When one is seeing someone or simply interested in someone, s/he can go into a thought frenzy: Does s/he like me? Is s/he trustworthy? S/he talked to so-and-so today; does that mean s/he likes him/her? However, the worst thing one could possibly do when s/he is in like is to analyze. Unless someone is your boyfriend or girlfriend and is acting shady, don’t analyze!
One should not draw conclusions from another person’s actions while the latter person is single; many things can be interpreted the wrong way. These include mind games and playing the field. For instance, one’s trying to determine one’s level of loyalty is nearly impossible when one is single. Many people keep their options open, because they are uncertain of their love interests’ intentions and how long they’ll stick around. Moreover, many of my past admirers have flirted with all the women in the vicinity when they thought that I was uninterested. While this did result in making me jealous, as intended, I determined that the men I was so keen on weren’t 100% interested in me and were likely to cheat in a relationship; I was wrong!

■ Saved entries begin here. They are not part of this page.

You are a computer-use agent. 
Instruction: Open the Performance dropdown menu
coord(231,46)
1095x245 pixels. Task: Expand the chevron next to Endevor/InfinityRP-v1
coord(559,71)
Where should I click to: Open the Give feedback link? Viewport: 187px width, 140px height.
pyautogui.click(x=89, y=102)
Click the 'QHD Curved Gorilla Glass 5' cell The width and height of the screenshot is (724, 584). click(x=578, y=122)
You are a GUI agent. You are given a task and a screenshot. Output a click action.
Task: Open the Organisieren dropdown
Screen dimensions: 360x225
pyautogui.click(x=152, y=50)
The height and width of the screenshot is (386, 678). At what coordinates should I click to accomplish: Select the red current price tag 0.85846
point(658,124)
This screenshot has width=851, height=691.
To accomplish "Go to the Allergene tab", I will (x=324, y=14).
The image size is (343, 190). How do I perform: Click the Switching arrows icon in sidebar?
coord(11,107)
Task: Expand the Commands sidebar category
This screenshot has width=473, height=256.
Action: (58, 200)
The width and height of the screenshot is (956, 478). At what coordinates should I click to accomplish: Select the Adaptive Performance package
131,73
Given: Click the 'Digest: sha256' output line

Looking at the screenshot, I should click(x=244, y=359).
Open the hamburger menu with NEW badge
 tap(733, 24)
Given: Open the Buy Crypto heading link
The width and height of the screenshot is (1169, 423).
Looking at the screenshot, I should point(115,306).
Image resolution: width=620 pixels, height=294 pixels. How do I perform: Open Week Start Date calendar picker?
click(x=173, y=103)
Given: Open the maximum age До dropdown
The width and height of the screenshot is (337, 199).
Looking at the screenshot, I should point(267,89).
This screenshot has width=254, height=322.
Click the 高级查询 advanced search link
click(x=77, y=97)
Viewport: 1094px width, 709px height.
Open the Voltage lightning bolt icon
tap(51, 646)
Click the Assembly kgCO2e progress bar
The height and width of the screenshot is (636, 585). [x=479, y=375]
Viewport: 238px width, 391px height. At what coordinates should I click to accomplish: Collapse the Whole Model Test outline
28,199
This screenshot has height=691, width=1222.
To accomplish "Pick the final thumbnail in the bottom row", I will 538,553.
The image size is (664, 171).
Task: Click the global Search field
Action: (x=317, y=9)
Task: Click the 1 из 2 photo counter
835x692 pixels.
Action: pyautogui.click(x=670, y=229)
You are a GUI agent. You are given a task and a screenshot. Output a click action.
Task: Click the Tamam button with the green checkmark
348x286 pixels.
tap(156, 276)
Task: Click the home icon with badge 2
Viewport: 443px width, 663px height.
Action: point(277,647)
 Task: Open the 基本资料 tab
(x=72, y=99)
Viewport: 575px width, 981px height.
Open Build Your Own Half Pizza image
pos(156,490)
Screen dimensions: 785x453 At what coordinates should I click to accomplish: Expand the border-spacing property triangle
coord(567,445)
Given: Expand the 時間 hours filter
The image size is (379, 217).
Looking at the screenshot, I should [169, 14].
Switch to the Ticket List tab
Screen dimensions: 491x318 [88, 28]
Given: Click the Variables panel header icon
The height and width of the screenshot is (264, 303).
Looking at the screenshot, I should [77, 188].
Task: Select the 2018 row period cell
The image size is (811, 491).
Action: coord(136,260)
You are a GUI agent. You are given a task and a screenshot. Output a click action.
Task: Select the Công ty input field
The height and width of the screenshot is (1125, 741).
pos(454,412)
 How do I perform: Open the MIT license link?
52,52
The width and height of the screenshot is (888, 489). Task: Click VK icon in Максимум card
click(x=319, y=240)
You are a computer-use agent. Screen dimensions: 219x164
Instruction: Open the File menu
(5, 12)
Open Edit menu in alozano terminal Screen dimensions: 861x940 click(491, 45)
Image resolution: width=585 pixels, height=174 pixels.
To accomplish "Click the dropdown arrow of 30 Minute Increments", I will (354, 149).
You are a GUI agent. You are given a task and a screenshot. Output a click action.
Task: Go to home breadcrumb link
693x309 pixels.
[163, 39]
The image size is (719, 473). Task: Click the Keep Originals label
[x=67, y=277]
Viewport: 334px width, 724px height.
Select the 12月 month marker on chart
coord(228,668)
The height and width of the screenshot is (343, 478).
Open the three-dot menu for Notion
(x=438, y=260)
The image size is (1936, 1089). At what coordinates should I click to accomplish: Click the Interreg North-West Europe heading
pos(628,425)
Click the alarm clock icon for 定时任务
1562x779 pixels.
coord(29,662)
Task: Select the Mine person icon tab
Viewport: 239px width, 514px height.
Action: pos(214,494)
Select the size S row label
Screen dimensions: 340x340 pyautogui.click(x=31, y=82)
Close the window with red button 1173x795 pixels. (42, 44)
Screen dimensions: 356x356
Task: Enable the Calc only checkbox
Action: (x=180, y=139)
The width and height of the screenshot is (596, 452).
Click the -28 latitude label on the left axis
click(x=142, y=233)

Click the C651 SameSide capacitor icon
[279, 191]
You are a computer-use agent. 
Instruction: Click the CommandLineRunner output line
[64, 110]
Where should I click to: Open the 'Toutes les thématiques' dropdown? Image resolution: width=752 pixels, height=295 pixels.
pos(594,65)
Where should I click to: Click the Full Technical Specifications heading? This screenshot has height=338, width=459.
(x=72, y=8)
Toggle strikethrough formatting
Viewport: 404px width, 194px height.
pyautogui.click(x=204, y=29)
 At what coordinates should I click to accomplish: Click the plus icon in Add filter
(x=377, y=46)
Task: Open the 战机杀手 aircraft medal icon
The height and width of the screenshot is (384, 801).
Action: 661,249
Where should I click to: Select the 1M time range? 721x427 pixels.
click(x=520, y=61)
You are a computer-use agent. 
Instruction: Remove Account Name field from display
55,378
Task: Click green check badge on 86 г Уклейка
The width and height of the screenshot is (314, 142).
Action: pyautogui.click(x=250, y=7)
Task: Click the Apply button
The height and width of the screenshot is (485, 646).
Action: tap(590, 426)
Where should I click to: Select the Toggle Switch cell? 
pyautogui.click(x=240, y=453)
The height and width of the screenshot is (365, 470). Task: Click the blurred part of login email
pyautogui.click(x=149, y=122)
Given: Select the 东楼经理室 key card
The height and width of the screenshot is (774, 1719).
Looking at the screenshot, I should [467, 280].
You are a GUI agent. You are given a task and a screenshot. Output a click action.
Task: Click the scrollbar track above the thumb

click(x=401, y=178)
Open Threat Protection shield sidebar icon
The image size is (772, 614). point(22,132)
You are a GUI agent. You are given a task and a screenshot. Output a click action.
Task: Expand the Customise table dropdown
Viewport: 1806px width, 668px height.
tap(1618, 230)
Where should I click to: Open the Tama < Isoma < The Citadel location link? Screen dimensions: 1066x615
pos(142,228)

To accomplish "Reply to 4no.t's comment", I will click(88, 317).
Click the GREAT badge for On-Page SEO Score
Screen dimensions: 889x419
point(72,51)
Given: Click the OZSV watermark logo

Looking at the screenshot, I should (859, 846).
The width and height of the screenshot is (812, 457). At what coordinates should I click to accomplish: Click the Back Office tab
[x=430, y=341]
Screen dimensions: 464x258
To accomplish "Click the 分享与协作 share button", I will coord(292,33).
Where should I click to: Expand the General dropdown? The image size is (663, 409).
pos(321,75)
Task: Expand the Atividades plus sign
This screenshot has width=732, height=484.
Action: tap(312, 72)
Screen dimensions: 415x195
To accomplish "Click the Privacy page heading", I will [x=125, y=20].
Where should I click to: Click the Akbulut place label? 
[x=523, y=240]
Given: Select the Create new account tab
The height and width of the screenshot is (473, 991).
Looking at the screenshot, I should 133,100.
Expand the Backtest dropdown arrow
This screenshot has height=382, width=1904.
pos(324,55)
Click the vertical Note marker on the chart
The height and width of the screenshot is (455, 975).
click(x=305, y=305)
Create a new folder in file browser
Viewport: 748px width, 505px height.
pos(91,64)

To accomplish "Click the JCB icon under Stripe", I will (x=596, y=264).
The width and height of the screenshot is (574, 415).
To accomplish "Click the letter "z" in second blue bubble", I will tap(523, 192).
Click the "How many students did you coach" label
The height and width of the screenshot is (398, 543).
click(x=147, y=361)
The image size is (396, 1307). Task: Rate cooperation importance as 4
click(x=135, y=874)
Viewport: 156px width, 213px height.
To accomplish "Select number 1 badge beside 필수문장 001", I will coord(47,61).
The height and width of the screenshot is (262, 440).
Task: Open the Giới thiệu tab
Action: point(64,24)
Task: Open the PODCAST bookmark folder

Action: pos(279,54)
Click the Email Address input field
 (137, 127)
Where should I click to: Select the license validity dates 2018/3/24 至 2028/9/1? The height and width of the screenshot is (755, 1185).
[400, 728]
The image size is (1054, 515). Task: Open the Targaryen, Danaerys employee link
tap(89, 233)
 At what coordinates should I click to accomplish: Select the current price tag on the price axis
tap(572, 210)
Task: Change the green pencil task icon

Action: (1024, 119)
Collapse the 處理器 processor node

One’s communicating with a friend of the opposite sex can also be misconstrued as flirting; if you are the jealous type, try to keep your envy in check so that you can read the situation thoroughly and accurately. Furthermore, if someone hits on your love interest, don’t fret; either make your interest known or if it has been established already, be consistent with your affection, and you have nothing to lose. Besides, you can’t guarantee that the apple of your eye is interested in the new person pursuing him/her either.
Moreover, if one’s object of admiration is a flirt, this tendency does not necessarily mean that s/he will cheat. I know a few men whom I would absolutely trust with my life, and they’ve flirted with many women even while in a relationship. Besides, there is always the chance that someone who is very flirtatious will quit his/her doting ways when dating someone.
The moral of the story is that jumping to conclusions is inaccurate and will only cause you unnecessary stress, especially while single and reading into your crush’s actions.
While certain behaviours may be flat-out red flags, like someone’s admitting to being someone’s other man or woman, others are perfectly harmless and should not be dissected. You’ll save yourself time and worry by not sweating the insignificant details. Only worry about such issues when you are in a relationship.